> Input material:
★ ★ ★ ★ ★ ★ ★
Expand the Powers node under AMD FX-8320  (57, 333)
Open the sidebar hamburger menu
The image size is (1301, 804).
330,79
★ ★ ★ ★ ★ ★ ★
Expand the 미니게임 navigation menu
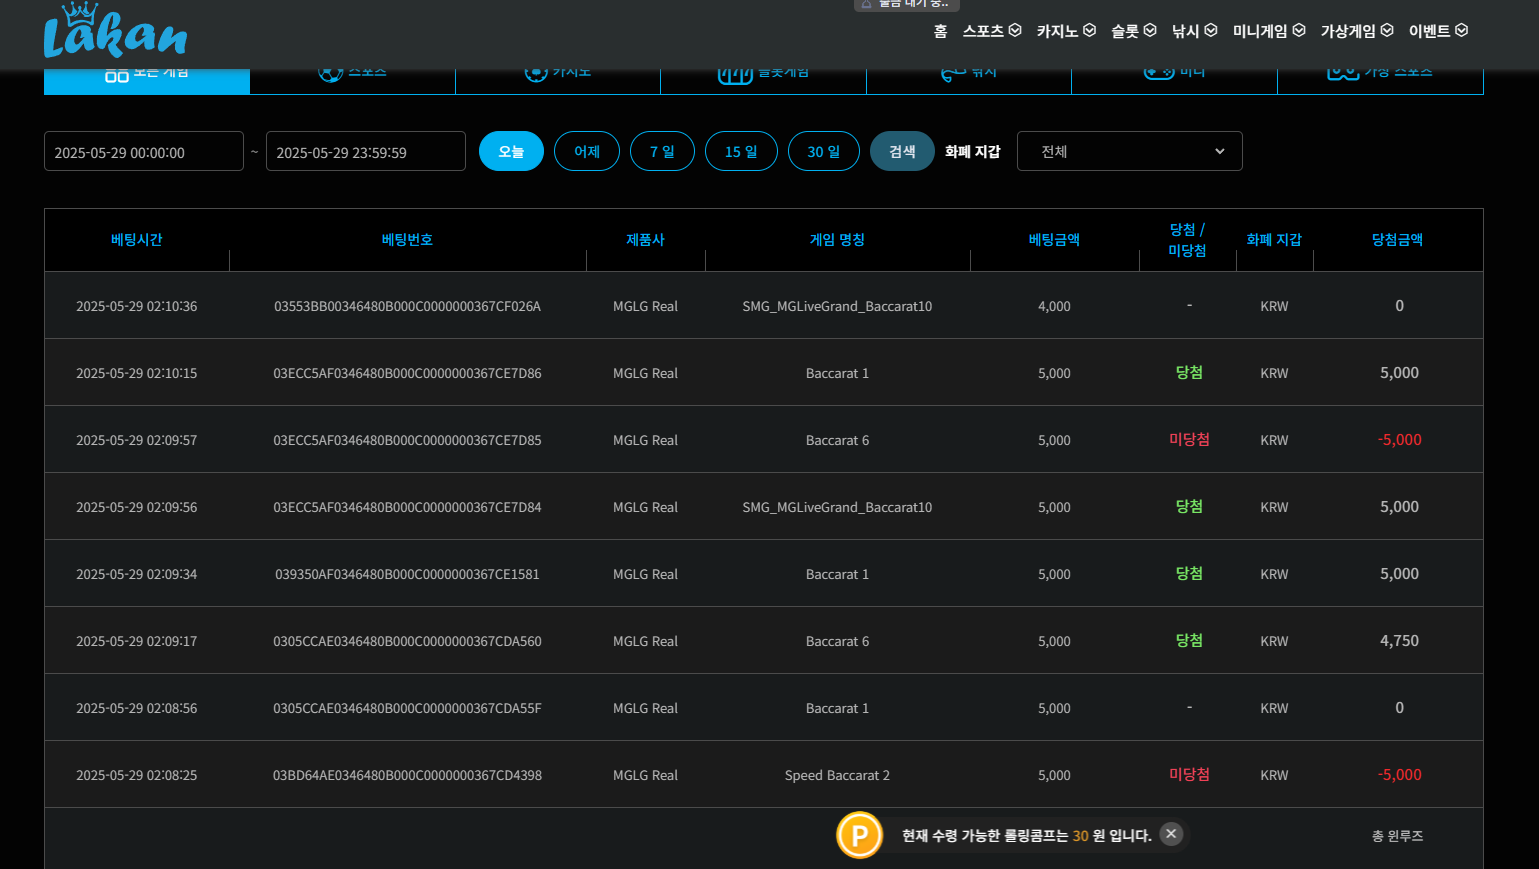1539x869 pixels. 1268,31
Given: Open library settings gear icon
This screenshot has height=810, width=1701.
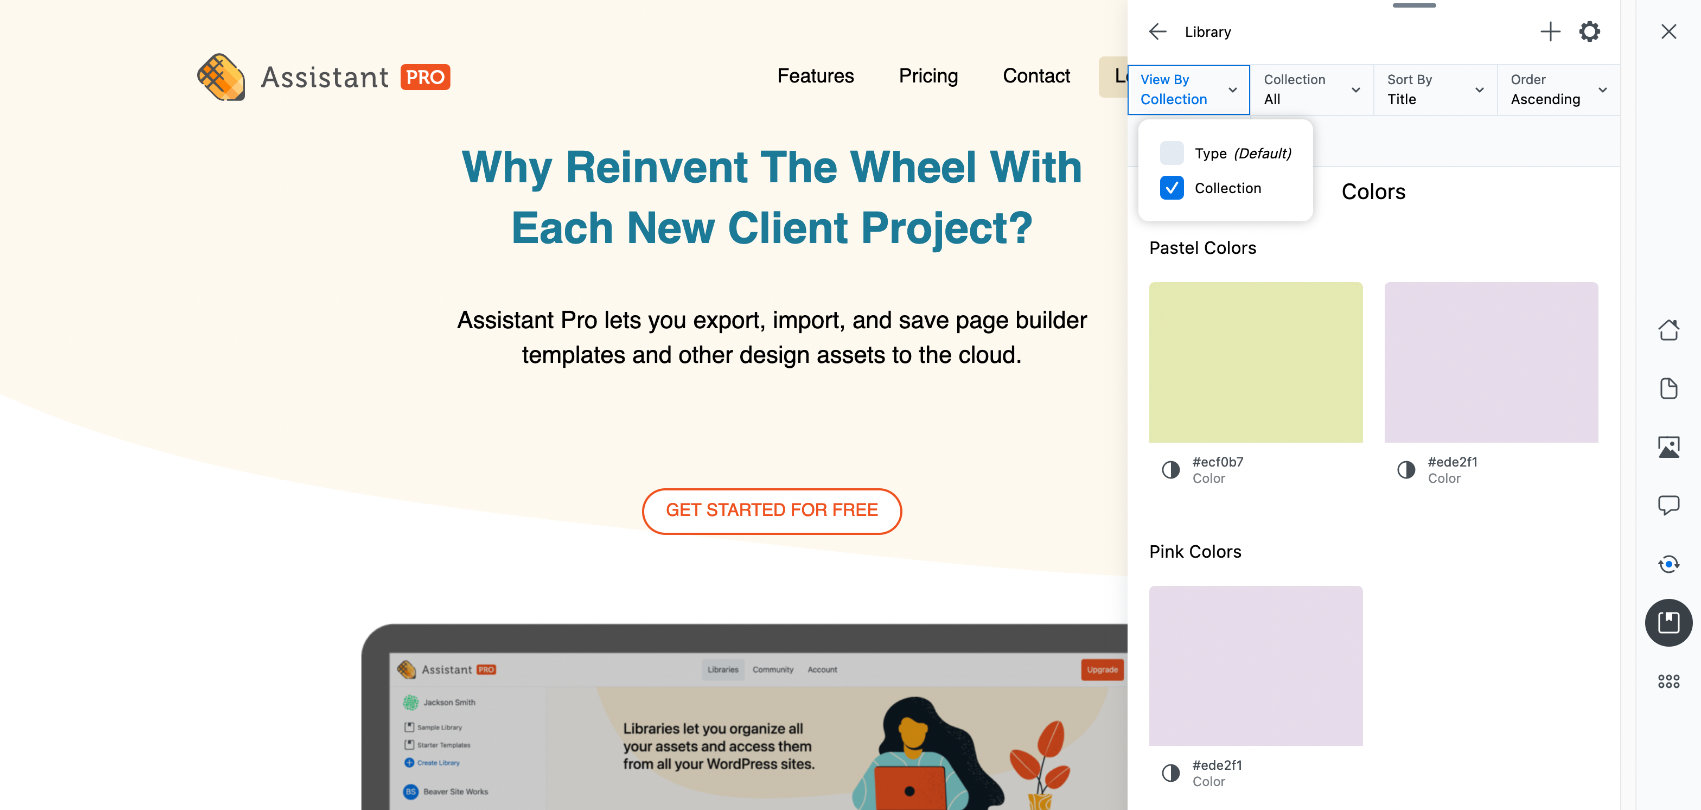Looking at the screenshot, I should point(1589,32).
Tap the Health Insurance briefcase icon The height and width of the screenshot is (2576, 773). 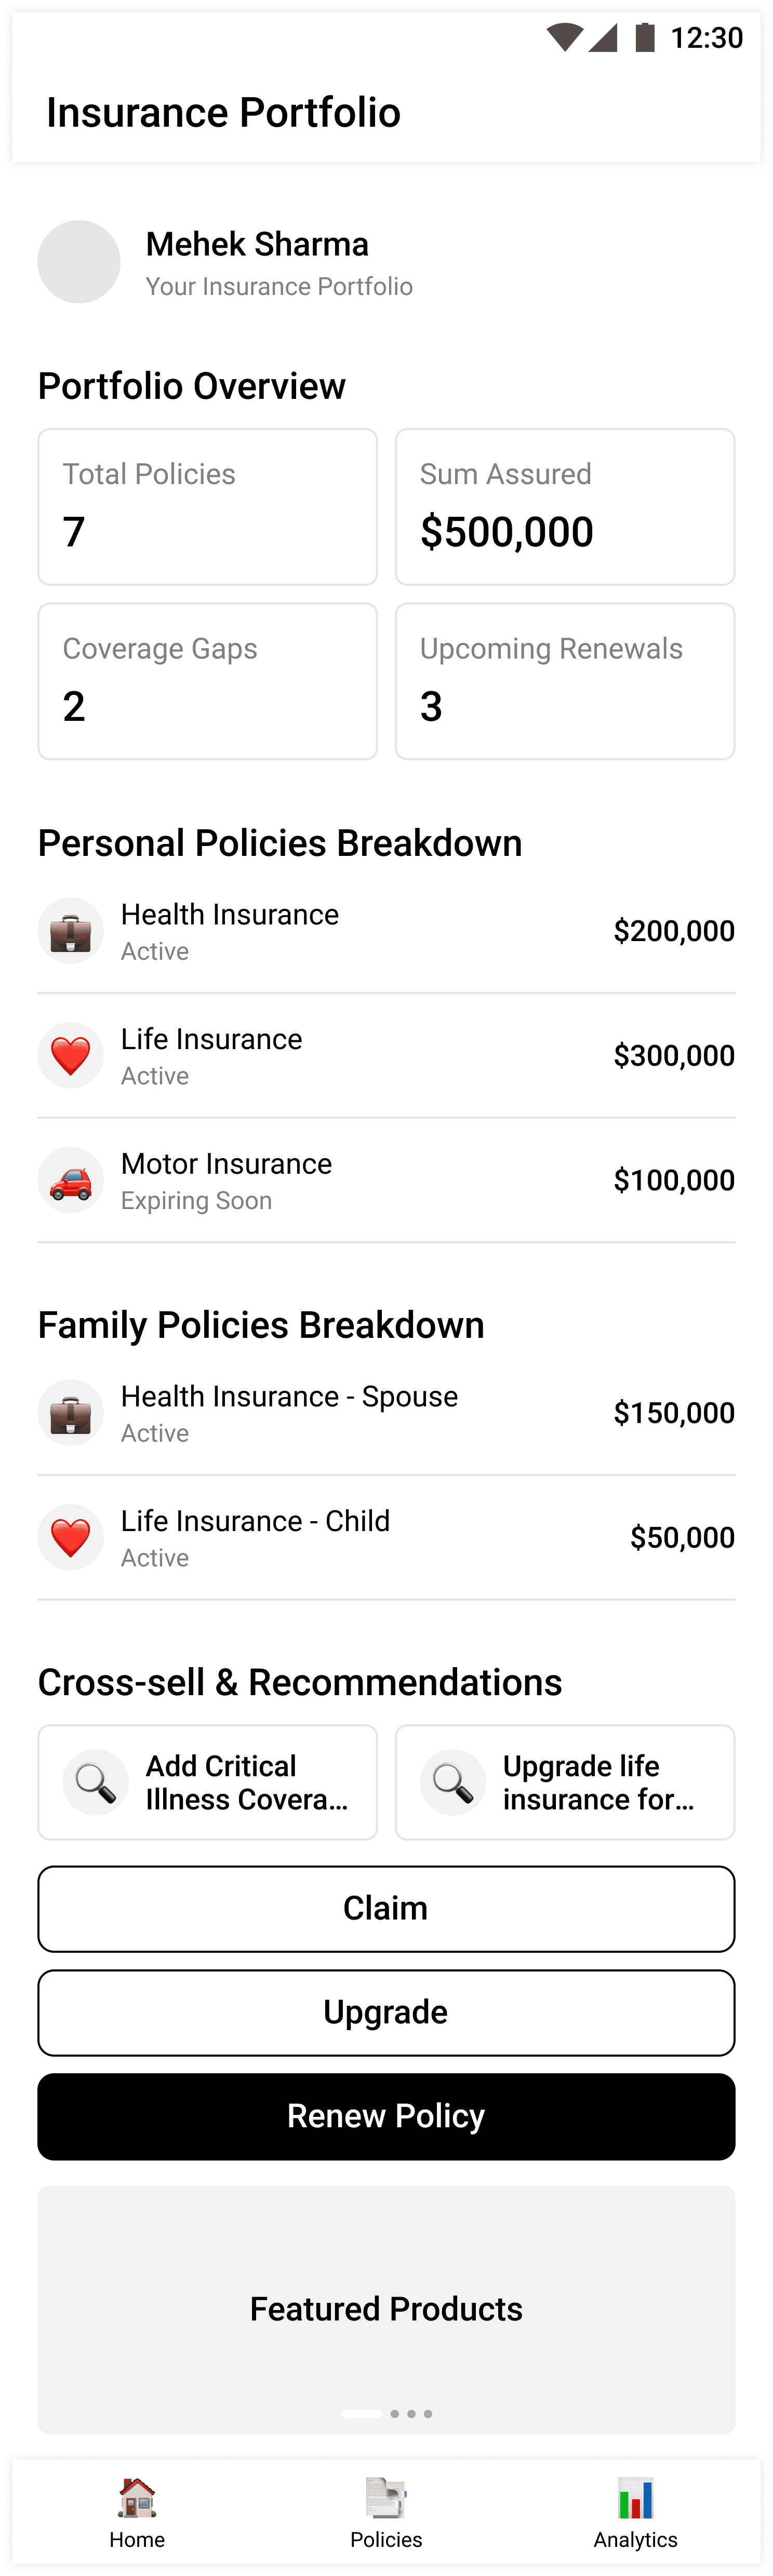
★ ★ ★ ★ ★ ★ ★
> Your task:
Skip every picture, and restate word for word only the lines above from the line containing "This screenshot has height=810, width=1701." to the line containing "Tap the Health", both of them included.

> Solution for this problem:
This screenshot has height=810, width=1701.
Looking at the screenshot, I should point(1589,32).
Tap the Health Insurance briefcase icon The height and width of the screenshot is (2576, 773). 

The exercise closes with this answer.